### Source data

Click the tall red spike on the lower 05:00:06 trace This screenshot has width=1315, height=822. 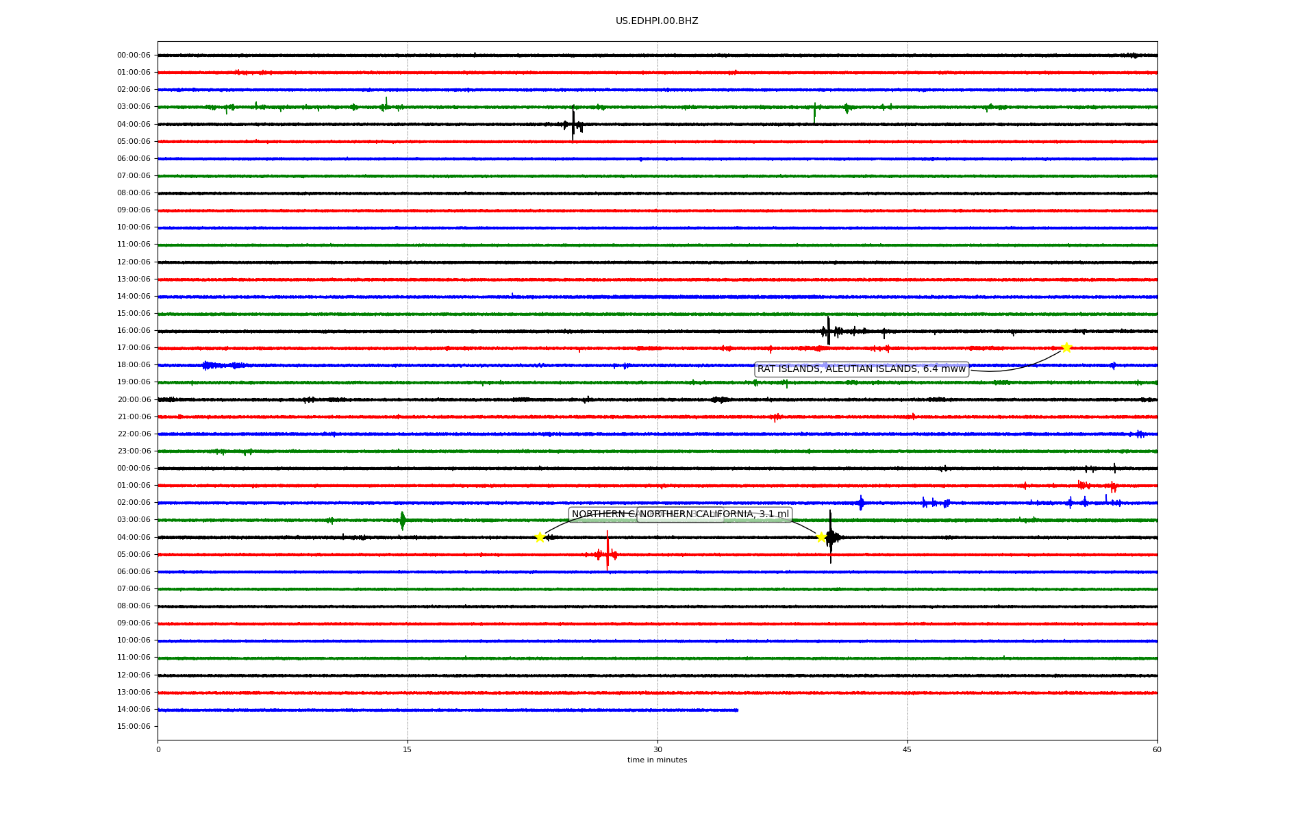coord(607,551)
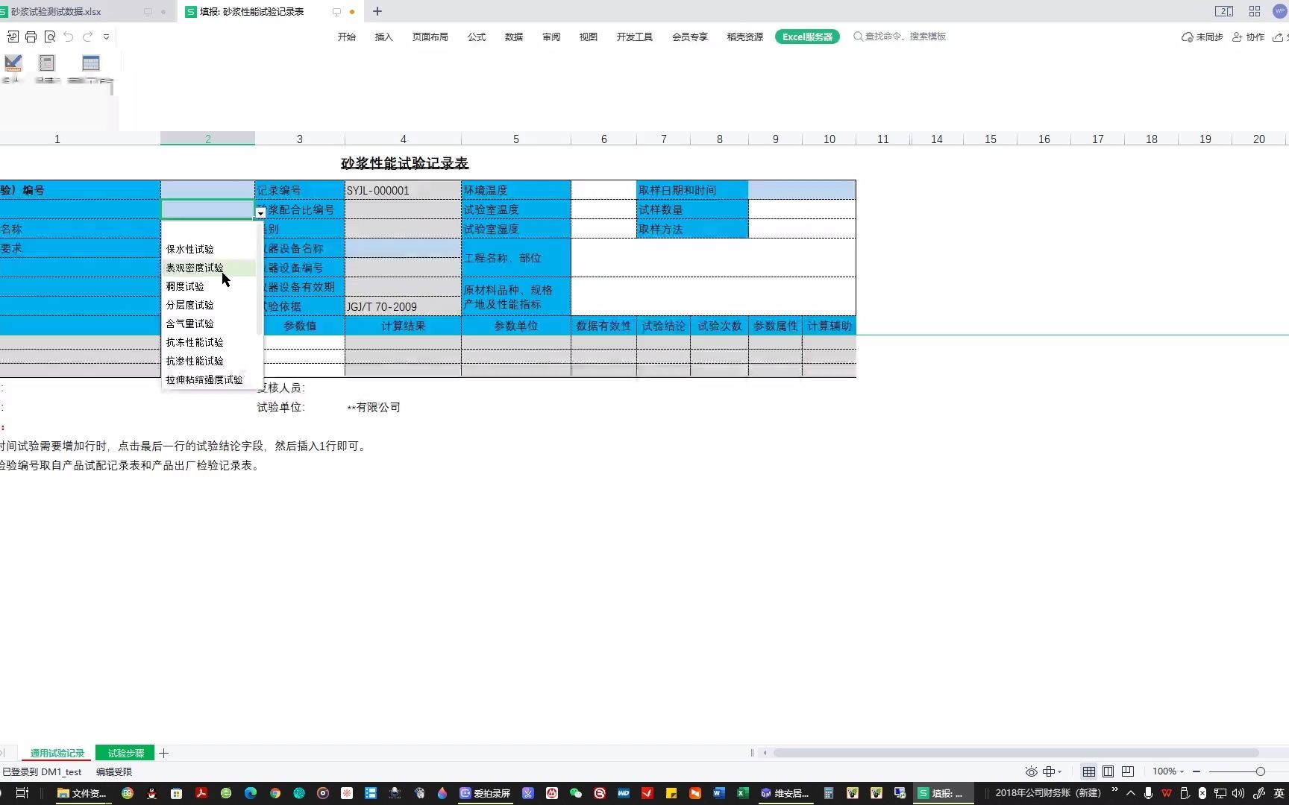Open the Print icon in quick access toolbar
This screenshot has height=805, width=1289.
tap(31, 37)
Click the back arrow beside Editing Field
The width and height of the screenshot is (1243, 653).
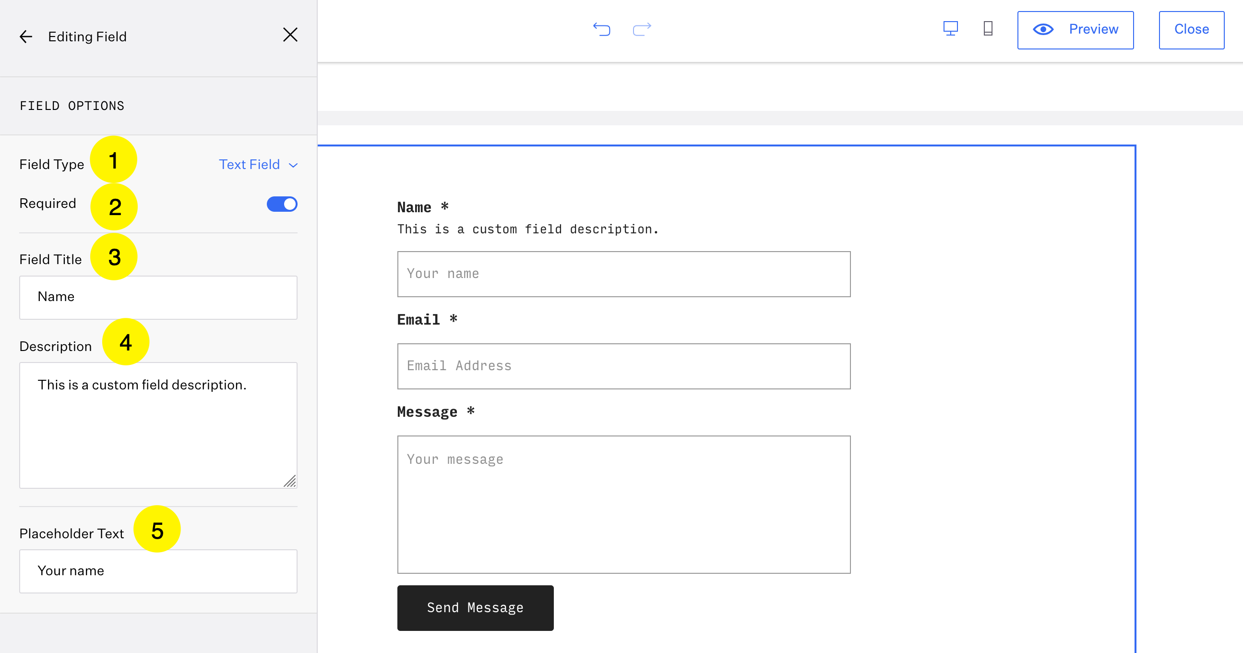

######

• What you need to do: All lines from the line containing "Click the back arrow beside Editing Field" through the end of the listing above are to be given again exactly; pictures are not part of the copy.

• Result of this exercise:
Click the back arrow beside Editing Field
The width and height of the screenshot is (1243, 653).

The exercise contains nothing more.